Seperti diberitakan, Menteri Koordinator Bidang Politik dan Keamanan (Menko
Polkam) Susilo Bambang Yudhoyono mengatakan, pelaksanaan operasi intelijen
untuk mengejar kelompok pengacau yang sedang melakukan persiapan di hutan dan
gunung. Meski demikian, situasi Poso beberapa hari belakangan ini cenderung
membaik. Operasi tersebut akan ditinjau setelah enam bulan.
Rizal Sukma yang dihubungi SH, Senin (20/10) mengingatkan, kinerja intelijen harus
diarahkan untuk mengumpulkan informasi yang akan mengganggu proses perdamaian
di Poso. Ia mengatakan, operasi intelijen di Poso juga harus dibarengi dengan
pengumpulan data dari pusat sebagai langkah untuk menyelesaikan tragedi di Poso.
"Tujuan operasi intelijen di Poso harus spesifik. Operasi intelijen di daerah hanya
untuk mengumpulkan informasi yang mengganggu peace buliding. Sedangkan yang di
pusat pengumpulan data lebih pada program penyelesaian ke depan," ujarnya.
Dia tidak sependapat digunakannya intelijen militer untuk operasi intelijen di Poso.
Pasalnya, konflik Poso merupakan tanggung jawab polisi sebagai penanggung jawab
keamanan dalam negeri.
Sedangkan, militer bertugas untuk melakukan pertahanan. Menurutnya,
penembakan-penembakan gelap yang terjadi di Poso dikarenakan pemerintah tidak
pernah tuntas dalam menyelesaikan kasus Poso.
"Penyelesaian yang dilakukan cenderung parsial. Masalah tersebut dianggap selesai
ketika kekerasan berhenti," ujarnya. Padahal, pemerintah juga harus melakukan
penyelesaian secara komprehensif. Setelah konflik horizontal mereda, seharusnya
pemerintah melakukan rekonstruksi bangunan, menghapus trauma dan rekonsiliasi.
Dalam masalah Poso, pemerintah juga dianggap perlu untuk mendirikan
pemerintahan transisi.

* **Soal Latihan**
1 - Tuliskan kembali bagian petikan tentang Poso tanpa mengubah apa pun, dimulai dari kata-kata "Dia tidak sependapat" dan berhenti sesudah kata-kata "menyelesaikan kasus Poso.".
2 - Teruskan petikan tentang Poso, mulai sesudah kalimat terakhirnya.
Baris-baris di bawah ini tidak ada kaitannya dengan petikan tentang Poso.

* **Data yang Diberikan**
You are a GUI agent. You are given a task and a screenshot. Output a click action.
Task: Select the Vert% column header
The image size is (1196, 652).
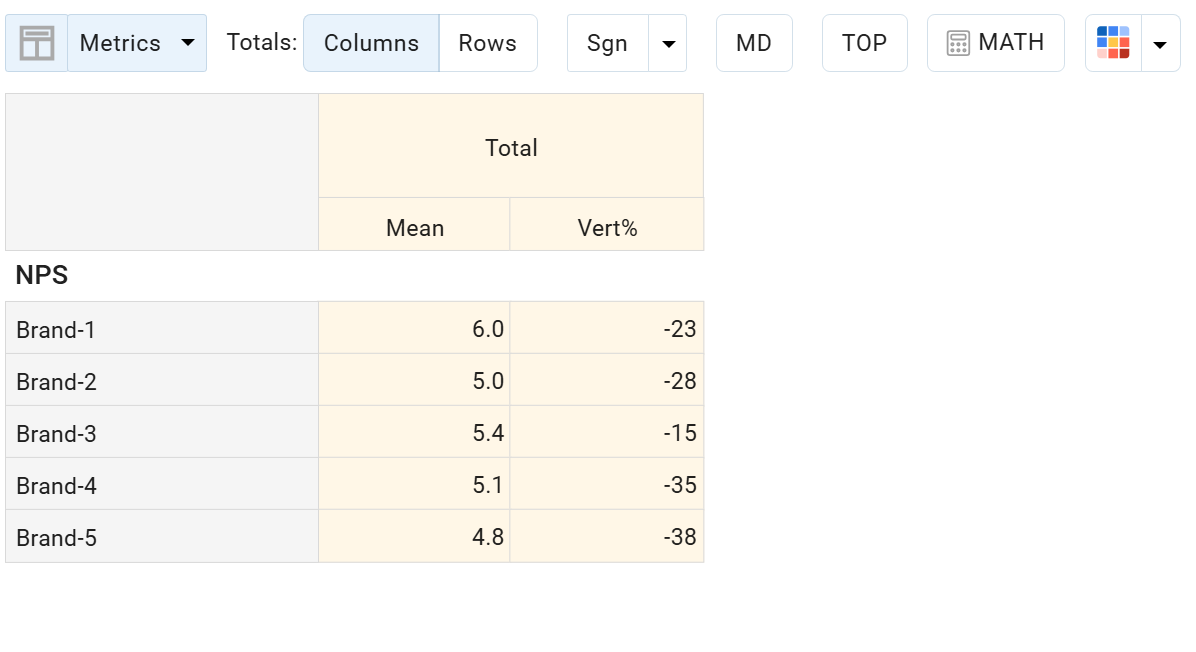click(x=607, y=228)
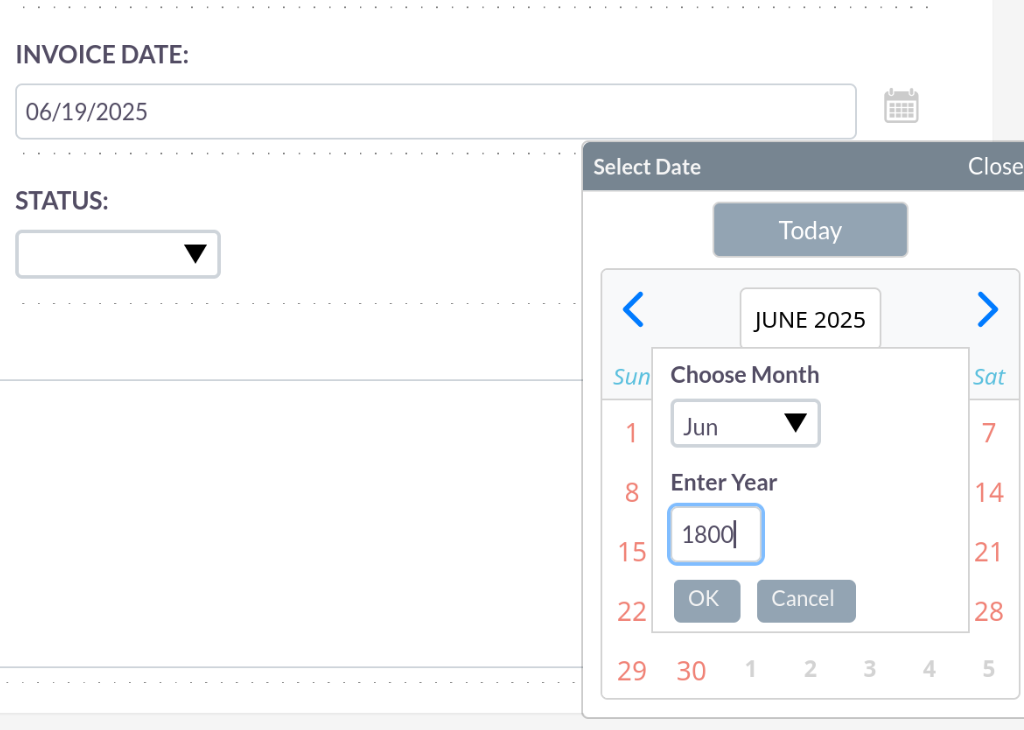Screen dimensions: 1024x730
Task: Select June 30 in the calendar
Action: coord(691,671)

* **Hasil**
1 -
Dia tidak sependapat digunakannya intelijen militer untuk operasi intelijen di Poso.
Pasalnya, konflik Poso merupakan tanggung jawab polisi sebagai penanggung jawab
keamanan dalam negeri.
Sedangkan, militer bertugas untuk melakukan pertahanan. Menurutnya,
penembakan-penembakan gelap yang terjadi di Poso dikarenakan pemerintah tidak
pernah tuntas dalam menyelesaikan kasus Poso.

2 -
Anggota DPRD Sulawesi Tengah, Haelani Umar, yang juga salah satu tokoh asal
Kabupaten Poso, mengatakan sangat mendukung kebijakan pemerintah pusat untuk
menjadikan Poso sebagai daerah operasi intelijen. Menurutnya, setelah Deklarasi
Malino, Poso berangsur-angsur aman tetapi kenyataannya masih menyimpan "bara
api" yang ditandai dengan penyerangan di Beteleme dan empat desa di Kabupaten
Poso.
Hal itu sangat mengagetkan sehingga operasi intelijen dan penambahan pasukan
harus dilakukan untuk menumpas kelompok-kelompok yang tidak menginginkan
Poso aman.
"Saya sangat setuju pembentukan batalyon baru TNI dan penambahan satuan Brimob
di Poso dipercepat dari jadwalnya. Meski harus membutuhkan biaya besar, tetapi hal
itu sangat mendesak dilakukan demi keamanan masyarakat Poso," kata Haelani
Umar.
Sertijab Kapolres Poso
Sementara itu, Kapolda Sulawesi Tengah Brigjen M. Taufik Ridha, Selasa (21/10) pagi
memimpin upacara serah terima jabatan (sertijab) Kapolres Poso dari AKBP Budi
Astono kepada pejabat sementara Kasat Brimob Polda Sulawesi Tengah, AKBP Abdi
Dharma. Budi Astono ditarik ke Mabes Polri.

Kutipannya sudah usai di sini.